Pour reparler de religion et de Stephen Hawking, cet astrophysicien a dit que lorsque l’on aura trouvé une «théorie du tout», on connaîtra les pensées de Dieu…
Les physiciens cherchent en effet une théorie absolue qui, outre toutes les forces que nous connaissons et qui décrivent bien l’Univers, engloberait aussi la gravité. Je crois que l’on va y arriver, et cela même avant que je meure; j’ai certes 76 ans, mais je compte vivre jusqu’à 110 ans. Ce qui nous laisse 35 ans.
Et à quelle(s) découverte(s) majeure(s) vous attendez-vous dans les vingt prochaines années?
Lors de l’explosion originelle qu’a dû être le Big Bang, des ondes gravitationnelles ont été générées par l’inflation extrêmement rapide de l’Univers qui s’en est suivie.

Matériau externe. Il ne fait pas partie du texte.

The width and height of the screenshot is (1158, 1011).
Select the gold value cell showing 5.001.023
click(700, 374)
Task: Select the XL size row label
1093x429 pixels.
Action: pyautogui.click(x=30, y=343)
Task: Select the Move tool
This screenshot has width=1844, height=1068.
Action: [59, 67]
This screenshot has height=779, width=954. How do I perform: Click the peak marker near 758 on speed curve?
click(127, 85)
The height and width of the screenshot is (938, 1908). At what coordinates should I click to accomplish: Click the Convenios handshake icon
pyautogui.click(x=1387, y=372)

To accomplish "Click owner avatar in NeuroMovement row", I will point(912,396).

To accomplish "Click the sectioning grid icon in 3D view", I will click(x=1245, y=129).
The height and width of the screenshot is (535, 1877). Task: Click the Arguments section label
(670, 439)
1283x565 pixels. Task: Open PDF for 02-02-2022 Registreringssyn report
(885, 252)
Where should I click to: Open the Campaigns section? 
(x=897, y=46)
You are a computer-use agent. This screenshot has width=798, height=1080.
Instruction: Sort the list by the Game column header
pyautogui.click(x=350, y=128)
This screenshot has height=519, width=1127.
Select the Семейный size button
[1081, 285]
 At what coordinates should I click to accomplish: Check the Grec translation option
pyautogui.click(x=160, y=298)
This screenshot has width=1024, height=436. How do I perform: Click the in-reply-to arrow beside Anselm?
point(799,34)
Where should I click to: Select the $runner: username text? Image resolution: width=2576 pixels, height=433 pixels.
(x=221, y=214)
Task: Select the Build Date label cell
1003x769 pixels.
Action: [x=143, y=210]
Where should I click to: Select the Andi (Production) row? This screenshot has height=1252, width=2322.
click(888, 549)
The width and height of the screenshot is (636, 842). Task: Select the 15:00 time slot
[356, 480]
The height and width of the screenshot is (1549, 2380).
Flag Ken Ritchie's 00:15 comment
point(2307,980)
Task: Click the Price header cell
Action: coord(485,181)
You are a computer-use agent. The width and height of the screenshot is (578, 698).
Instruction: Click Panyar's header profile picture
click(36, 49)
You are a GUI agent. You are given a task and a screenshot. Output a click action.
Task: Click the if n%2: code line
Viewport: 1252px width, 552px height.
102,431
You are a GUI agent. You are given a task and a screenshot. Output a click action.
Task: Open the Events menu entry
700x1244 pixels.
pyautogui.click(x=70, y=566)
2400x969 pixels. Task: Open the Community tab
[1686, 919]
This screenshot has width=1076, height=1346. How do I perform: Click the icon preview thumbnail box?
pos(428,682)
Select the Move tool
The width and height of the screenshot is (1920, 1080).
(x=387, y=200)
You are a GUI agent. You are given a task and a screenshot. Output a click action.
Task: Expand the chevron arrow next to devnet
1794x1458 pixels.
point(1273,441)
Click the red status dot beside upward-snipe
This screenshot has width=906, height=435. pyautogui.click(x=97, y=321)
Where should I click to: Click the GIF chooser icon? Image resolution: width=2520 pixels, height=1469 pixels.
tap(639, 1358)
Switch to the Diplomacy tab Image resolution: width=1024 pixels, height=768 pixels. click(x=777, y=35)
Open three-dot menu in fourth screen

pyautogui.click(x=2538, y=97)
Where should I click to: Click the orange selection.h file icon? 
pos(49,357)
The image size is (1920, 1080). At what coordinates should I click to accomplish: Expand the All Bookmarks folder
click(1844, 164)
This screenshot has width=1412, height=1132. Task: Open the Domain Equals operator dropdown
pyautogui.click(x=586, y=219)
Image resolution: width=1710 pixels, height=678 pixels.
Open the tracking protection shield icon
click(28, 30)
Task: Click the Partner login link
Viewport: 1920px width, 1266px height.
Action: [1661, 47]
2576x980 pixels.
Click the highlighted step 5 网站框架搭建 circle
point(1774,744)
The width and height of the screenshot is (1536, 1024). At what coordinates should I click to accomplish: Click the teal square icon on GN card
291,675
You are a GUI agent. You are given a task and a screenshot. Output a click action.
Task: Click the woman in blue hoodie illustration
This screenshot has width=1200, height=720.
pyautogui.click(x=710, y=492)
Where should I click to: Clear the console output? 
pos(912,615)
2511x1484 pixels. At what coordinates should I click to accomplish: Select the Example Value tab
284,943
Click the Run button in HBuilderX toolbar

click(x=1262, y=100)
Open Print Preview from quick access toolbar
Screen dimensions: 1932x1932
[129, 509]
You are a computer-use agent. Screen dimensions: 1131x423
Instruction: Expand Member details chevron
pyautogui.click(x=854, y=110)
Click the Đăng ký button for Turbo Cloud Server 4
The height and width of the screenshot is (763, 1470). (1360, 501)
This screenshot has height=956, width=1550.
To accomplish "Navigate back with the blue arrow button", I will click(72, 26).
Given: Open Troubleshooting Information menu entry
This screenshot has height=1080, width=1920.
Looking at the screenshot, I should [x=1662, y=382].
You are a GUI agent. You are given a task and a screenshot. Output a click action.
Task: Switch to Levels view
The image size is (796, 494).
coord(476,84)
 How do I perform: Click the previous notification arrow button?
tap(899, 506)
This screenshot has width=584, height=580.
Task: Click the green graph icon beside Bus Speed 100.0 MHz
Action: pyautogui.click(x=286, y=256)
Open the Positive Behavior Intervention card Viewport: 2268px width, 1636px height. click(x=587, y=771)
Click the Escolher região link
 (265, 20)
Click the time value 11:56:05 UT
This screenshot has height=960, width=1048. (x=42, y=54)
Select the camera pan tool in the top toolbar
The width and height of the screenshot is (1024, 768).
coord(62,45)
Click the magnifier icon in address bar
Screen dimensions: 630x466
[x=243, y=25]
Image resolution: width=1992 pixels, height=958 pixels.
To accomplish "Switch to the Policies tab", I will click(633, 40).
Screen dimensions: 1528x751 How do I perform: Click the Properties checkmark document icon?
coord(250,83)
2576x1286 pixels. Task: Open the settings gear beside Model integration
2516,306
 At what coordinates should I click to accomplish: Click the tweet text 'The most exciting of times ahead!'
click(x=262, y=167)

L’idée est, aujourd’hui, pour examiner ces ondes, de les amplifier comme on amplifie des sons de musique dans des haut-parleurs. Il faut pour cela étudier très finement le reliquat du ciel primordial, appelé «fonds diffus cosmologique». Je m’attends aussi à ce qu’on fasse des découvertes sur les mystérieuses «matière et énergie sombres», qui emplissent les trois quarts de l’Univers, mais dont on ignore la nature. Nous vivons une époque très enthousiasmante en cosmologie.
Pour vos découvertes sur les ondes gravitationnelles, vous êtes souvent cité pour le Nobel. Le gamin de 8 ans féru de planètes en avait-il jamais rêvé?
Cela n’a jamais été un but pour moi. Et cela me gênerait, dans le sens où ce prix devrait récompenser une équipe d’un millier de collègues intelligents et passionnés. Moi, je voulais simplement comprendre l’Univers, j’étais fasciné. Et le suis toujours.